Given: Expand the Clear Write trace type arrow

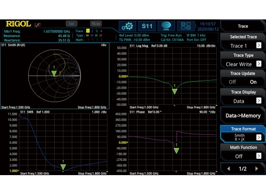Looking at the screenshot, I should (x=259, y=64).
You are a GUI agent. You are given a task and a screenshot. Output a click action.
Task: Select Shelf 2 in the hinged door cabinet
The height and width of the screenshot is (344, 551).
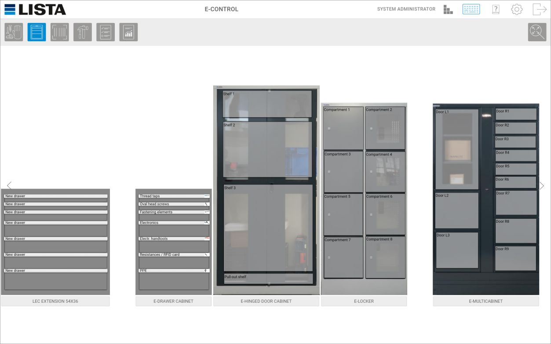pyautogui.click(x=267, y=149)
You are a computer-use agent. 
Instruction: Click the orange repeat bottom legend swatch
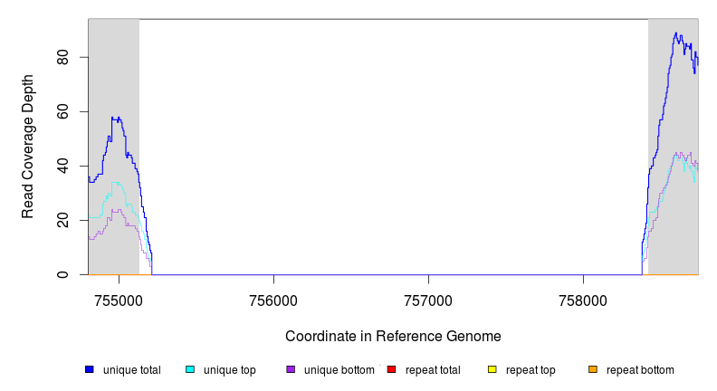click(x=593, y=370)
--
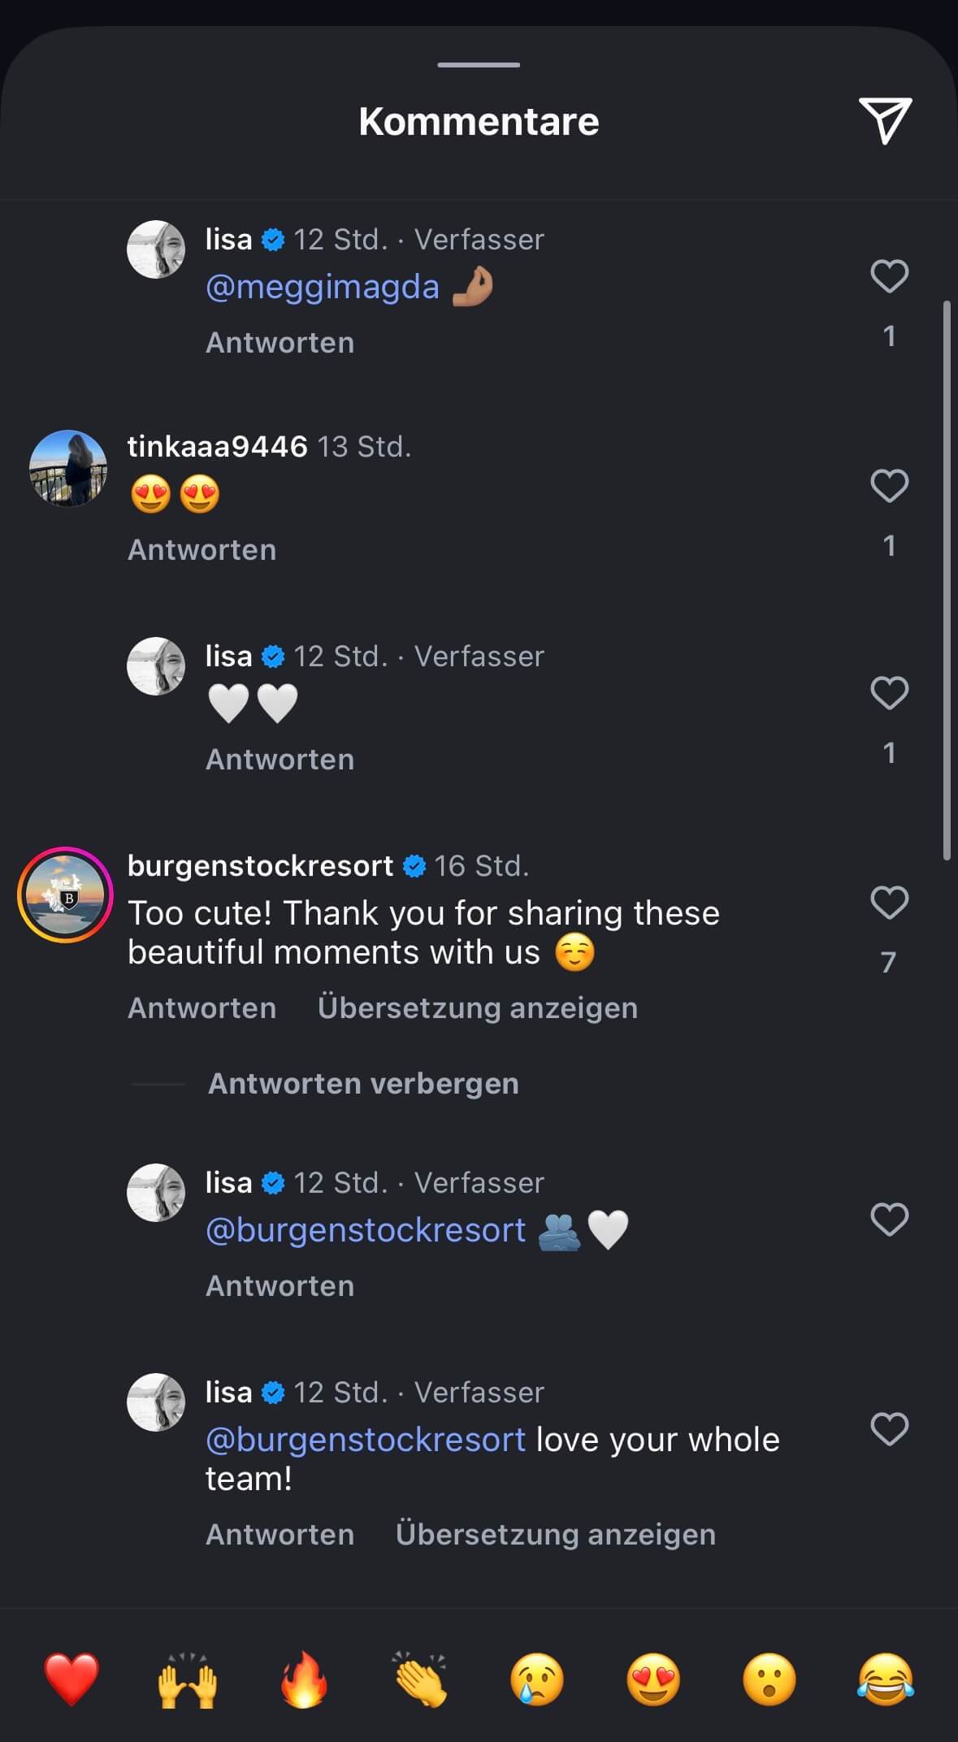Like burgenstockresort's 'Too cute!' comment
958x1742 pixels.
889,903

WORK TO COMPLETE => Would you copy each line of the records that contains "agent"?

OUTPUT OF THE TASK =>
You are a GUI agent. You are given a task and a screenshot. Output a click action.
You are a computer-use agent. 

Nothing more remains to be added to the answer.